> _Task requirements_
An exact, complete copy of the lines below is the expected answer.

Segment Start: Records shown

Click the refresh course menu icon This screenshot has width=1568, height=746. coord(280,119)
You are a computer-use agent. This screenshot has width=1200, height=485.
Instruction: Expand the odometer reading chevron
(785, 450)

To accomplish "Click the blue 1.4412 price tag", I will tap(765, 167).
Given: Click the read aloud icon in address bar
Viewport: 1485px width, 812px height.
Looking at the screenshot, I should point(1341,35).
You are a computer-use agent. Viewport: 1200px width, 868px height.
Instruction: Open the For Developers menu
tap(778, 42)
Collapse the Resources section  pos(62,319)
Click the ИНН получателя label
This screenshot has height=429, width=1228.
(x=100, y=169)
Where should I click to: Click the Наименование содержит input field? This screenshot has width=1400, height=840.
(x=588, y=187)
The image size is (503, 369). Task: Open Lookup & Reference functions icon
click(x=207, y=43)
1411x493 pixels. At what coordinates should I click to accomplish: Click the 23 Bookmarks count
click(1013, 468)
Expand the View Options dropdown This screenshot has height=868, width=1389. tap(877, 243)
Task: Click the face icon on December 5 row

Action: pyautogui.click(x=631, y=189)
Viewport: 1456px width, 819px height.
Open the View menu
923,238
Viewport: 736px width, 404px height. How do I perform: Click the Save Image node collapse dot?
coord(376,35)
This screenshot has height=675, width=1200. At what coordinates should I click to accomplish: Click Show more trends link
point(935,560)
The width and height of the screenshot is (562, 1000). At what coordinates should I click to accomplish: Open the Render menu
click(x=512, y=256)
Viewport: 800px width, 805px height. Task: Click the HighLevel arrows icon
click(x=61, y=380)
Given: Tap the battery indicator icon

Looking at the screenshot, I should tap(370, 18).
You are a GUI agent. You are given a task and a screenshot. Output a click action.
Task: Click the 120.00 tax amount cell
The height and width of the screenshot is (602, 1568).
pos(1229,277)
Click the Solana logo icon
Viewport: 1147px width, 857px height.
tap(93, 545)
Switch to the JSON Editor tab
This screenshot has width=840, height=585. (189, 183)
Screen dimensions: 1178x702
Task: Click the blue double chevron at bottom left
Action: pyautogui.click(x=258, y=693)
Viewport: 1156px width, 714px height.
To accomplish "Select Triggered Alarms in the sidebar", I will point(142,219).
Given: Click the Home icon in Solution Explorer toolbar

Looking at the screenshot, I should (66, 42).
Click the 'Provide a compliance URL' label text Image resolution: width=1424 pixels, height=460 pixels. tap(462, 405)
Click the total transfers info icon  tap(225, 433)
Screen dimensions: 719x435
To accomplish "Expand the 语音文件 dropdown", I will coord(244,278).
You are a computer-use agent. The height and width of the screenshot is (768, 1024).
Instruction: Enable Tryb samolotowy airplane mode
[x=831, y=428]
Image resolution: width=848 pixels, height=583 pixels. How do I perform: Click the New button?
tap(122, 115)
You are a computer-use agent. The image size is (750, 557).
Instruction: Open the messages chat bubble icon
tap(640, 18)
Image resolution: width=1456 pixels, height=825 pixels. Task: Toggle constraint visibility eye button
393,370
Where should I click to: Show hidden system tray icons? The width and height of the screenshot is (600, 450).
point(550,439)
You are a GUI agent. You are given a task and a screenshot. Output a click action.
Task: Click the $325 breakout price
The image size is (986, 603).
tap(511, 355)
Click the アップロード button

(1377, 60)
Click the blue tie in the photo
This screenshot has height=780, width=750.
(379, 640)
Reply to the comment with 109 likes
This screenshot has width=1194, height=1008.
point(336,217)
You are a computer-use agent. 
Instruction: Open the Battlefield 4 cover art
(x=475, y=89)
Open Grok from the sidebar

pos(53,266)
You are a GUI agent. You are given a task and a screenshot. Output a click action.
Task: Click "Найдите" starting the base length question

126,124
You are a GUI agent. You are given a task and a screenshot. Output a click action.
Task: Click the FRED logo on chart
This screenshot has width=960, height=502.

Segment End: Records shown

> _Response box_
Click the refresh course menu icon This screenshot has width=1568, height=746. coord(280,119)
You are a computer-use agent. This screenshot has width=1200, height=485.
Instruction: Expand the odometer reading chevron
(785, 450)

To accomplish "Click the blue 1.4412 price tag", I will tap(765, 167).
Given: Click the read aloud icon in address bar
Viewport: 1485px width, 812px height.
Looking at the screenshot, I should point(1341,35).
You are a computer-use agent. Viewport: 1200px width, 868px height.
Instruction: Open the For Developers menu
tap(778, 42)
Collapse the Resources section  pos(62,319)
Click the ИНН получателя label
This screenshot has height=429, width=1228.
(x=100, y=169)
Where should I click to: Click the Наименование содержит input field? This screenshot has width=1400, height=840.
(x=588, y=187)
The image size is (503, 369). Task: Open Lookup & Reference functions icon
click(x=207, y=43)
1411x493 pixels. At what coordinates should I click to accomplish: Click the 23 Bookmarks count
click(1013, 468)
Expand the View Options dropdown This screenshot has height=868, width=1389. tap(877, 243)
Task: Click the face icon on December 5 row

Action: pyautogui.click(x=631, y=189)
Viewport: 1456px width, 819px height.
Open the View menu
923,238
Viewport: 736px width, 404px height. How do I perform: Click the Save Image node collapse dot?
coord(376,35)
This screenshot has height=675, width=1200. At what coordinates should I click to accomplish: Click Show more trends link
point(935,560)
The width and height of the screenshot is (562, 1000). At what coordinates should I click to accomplish: Open the Render menu
click(x=512, y=256)
Viewport: 800px width, 805px height. Task: Click the HighLevel arrows icon
click(x=61, y=380)
Given: Tap the battery indicator icon

Looking at the screenshot, I should tap(370, 18).
You are a GUI agent. You are given a task and a screenshot. Output a click action.
Task: Click the 120.00 tax amount cell
The height and width of the screenshot is (602, 1568).
pos(1229,277)
Click the Solana logo icon
Viewport: 1147px width, 857px height.
tap(93, 545)
Switch to the JSON Editor tab
This screenshot has width=840, height=585. (189, 183)
Screen dimensions: 1178x702
Task: Click the blue double chevron at bottom left
Action: pyautogui.click(x=258, y=693)
Viewport: 1156px width, 714px height.
To accomplish "Select Triggered Alarms in the sidebar", I will point(142,219).
Given: Click the Home icon in Solution Explorer toolbar

Looking at the screenshot, I should (66, 42).
Click the 'Provide a compliance URL' label text Image resolution: width=1424 pixels, height=460 pixels. tap(462, 405)
Click the total transfers info icon  tap(225, 433)
Screen dimensions: 719x435
To accomplish "Expand the 语音文件 dropdown", I will coord(244,278).
You are a computer-use agent. The height and width of the screenshot is (768, 1024).
Instruction: Enable Tryb samolotowy airplane mode
[x=831, y=428]
Image resolution: width=848 pixels, height=583 pixels. How do I perform: Click the New button?
tap(122, 115)
You are a computer-use agent. The image size is (750, 557).
Instruction: Open the messages chat bubble icon
tap(640, 18)
Image resolution: width=1456 pixels, height=825 pixels. Task: Toggle constraint visibility eye button
393,370
Where should I click to: Show hidden system tray icons? The width and height of the screenshot is (600, 450).
point(550,439)
You are a GUI agent. You are given a task and a screenshot. Output a click action.
Task: Click the $325 breakout price
The image size is (986, 603).
tap(511, 355)
Click the アップロード button

(1377, 60)
Click the blue tie in the photo
This screenshot has height=780, width=750.
(379, 640)
Reply to the comment with 109 likes
This screenshot has width=1194, height=1008.
point(336,217)
You are a computer-use agent. 
Instruction: Open the Battlefield 4 cover art
(x=475, y=89)
Open Grok from the sidebar

pos(53,266)
You are a GUI agent. You are given a task and a screenshot. Output a click action.
Task: Click "Найдите" starting the base length question

126,124
You are a GUI agent. You are given a task and a screenshot. Output a click action.
Task: Click the FRED logo on chart
This screenshot has width=960, height=502.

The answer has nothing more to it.